A Tolkien Bestiary (1978)

David Day has turned literary criticism of Tolkien into a career, having penned ten books on Middle Earth since 1978. He has a knack for breaking down Tolkien’s more arcane bits of history into easy to understand language, and I appreciate him for that. This was the first, A Tolkien Bestiary (1978) and it’s reference book format is one Day would use several more times.

Calling it a Bestiary is a bit of a misnomer, as plenty of space is given over to chronologies and genealogies (reflecting one of Tolkien’s own particular obsessions). In the alphabetical entries, there are easily as many devoted to the various ethnic groups of Men (Black Numenoreans, Corsairs, etc) as there are those exploring the various critters of Middle Earth. Which is fine, if a bit dizzying. Still, reading through it, you’ll come away with a richer understanding of Tolkien’s world.

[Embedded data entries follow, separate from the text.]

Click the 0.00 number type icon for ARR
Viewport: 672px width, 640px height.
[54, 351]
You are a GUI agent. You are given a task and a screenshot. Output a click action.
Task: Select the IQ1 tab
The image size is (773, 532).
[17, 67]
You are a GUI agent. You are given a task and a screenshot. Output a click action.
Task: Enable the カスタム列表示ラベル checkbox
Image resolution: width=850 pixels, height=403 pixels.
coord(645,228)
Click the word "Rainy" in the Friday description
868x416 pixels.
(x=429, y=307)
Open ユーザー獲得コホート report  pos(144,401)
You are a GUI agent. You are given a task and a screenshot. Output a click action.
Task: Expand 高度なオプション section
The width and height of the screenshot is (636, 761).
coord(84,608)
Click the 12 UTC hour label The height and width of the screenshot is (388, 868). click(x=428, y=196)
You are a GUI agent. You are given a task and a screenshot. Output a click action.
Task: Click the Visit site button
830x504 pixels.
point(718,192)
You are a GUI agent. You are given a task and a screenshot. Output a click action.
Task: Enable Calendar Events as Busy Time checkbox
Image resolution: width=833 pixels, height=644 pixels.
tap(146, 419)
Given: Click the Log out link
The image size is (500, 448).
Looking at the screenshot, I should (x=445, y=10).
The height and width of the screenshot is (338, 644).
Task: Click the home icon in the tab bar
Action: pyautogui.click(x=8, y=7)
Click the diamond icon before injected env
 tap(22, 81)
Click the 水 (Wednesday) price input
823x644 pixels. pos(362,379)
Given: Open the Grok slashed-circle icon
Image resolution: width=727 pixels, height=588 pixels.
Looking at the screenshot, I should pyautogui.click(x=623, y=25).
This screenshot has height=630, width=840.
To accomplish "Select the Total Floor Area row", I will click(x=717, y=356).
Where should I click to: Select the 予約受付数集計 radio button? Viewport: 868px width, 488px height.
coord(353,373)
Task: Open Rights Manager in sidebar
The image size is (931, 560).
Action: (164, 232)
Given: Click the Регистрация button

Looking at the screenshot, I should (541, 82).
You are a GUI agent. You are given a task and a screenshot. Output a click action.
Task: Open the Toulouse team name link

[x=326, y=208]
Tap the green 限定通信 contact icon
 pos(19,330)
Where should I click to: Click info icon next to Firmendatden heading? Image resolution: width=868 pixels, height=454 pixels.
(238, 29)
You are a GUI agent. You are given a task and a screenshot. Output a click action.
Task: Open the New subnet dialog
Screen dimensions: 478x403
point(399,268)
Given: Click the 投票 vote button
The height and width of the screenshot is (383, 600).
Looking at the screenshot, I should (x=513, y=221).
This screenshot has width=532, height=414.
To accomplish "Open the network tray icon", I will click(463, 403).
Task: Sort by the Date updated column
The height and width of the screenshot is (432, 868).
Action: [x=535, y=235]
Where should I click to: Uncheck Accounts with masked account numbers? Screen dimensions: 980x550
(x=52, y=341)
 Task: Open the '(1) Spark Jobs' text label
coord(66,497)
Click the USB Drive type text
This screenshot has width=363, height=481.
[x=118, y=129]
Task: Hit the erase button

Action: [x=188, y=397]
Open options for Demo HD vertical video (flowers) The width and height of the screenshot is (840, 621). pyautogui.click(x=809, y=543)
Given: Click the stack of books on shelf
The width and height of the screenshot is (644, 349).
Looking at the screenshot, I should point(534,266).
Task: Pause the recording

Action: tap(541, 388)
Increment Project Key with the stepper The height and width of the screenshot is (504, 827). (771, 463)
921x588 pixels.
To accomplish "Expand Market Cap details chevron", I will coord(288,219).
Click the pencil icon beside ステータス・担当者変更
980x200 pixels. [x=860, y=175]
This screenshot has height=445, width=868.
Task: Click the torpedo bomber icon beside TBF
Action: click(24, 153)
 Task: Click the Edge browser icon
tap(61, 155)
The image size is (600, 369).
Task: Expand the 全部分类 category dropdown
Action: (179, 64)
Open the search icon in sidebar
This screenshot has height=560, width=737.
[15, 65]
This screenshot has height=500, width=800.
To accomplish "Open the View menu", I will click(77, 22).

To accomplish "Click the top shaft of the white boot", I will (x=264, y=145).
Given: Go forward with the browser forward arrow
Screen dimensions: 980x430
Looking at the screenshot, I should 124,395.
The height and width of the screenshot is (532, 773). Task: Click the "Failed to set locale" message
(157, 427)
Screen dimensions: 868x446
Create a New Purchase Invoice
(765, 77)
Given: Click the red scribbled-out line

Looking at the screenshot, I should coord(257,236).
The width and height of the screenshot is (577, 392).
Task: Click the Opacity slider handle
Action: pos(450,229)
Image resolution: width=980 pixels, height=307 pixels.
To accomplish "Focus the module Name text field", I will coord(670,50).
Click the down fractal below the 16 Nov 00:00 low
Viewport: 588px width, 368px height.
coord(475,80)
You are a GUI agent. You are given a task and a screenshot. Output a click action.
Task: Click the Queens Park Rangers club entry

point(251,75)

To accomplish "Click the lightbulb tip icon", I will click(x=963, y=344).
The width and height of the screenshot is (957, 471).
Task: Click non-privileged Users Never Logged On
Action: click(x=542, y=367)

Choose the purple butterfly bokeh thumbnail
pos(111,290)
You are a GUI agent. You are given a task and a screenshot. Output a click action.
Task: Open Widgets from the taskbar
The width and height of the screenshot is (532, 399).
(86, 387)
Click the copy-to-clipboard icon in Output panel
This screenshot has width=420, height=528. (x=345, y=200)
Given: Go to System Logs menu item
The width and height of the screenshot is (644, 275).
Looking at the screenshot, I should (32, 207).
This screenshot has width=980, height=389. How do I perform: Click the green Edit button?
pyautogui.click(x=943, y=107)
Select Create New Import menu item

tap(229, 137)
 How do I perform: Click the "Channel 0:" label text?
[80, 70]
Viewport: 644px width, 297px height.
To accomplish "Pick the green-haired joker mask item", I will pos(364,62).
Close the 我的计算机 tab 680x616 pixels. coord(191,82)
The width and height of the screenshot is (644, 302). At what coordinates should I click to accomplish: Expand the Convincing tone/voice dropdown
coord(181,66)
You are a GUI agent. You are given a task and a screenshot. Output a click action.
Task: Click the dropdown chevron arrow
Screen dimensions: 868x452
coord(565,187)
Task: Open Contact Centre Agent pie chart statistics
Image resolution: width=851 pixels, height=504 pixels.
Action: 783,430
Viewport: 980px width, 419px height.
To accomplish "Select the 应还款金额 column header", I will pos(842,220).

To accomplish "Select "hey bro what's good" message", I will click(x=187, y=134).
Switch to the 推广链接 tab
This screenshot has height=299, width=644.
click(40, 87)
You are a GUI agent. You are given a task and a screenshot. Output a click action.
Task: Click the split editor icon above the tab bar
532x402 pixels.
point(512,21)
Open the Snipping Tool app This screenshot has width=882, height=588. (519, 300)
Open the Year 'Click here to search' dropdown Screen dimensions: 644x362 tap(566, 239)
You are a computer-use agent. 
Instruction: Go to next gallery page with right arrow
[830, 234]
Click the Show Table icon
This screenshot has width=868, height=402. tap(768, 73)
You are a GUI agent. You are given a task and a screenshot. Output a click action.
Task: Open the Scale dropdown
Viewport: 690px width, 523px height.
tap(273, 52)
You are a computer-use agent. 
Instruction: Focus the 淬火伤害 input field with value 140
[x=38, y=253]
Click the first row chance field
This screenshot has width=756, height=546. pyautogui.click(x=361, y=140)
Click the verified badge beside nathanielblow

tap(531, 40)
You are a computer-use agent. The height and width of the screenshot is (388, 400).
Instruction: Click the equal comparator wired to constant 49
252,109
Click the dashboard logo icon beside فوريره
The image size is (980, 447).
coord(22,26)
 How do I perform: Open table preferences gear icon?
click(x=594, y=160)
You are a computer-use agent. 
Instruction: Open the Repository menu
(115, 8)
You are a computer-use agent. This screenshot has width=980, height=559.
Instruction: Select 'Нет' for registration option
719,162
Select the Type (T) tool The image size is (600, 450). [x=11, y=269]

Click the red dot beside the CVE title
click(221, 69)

The book is lavishly illustrated. There’s lots of great art – John Blanche’s Bosche-like landscapes, Lidia Postma’s feral looking Gollum, Alan Curless’ macabre Nazgul – but Ian Miller steals the show. Utterly. There are several pages of his dragons, each weirder and pointier than the last. His orcs are magnificently creepy. Look at that haunted cave troll! And he did a barrow wight (the creep next to Gollum)! Dude is a powerhouse.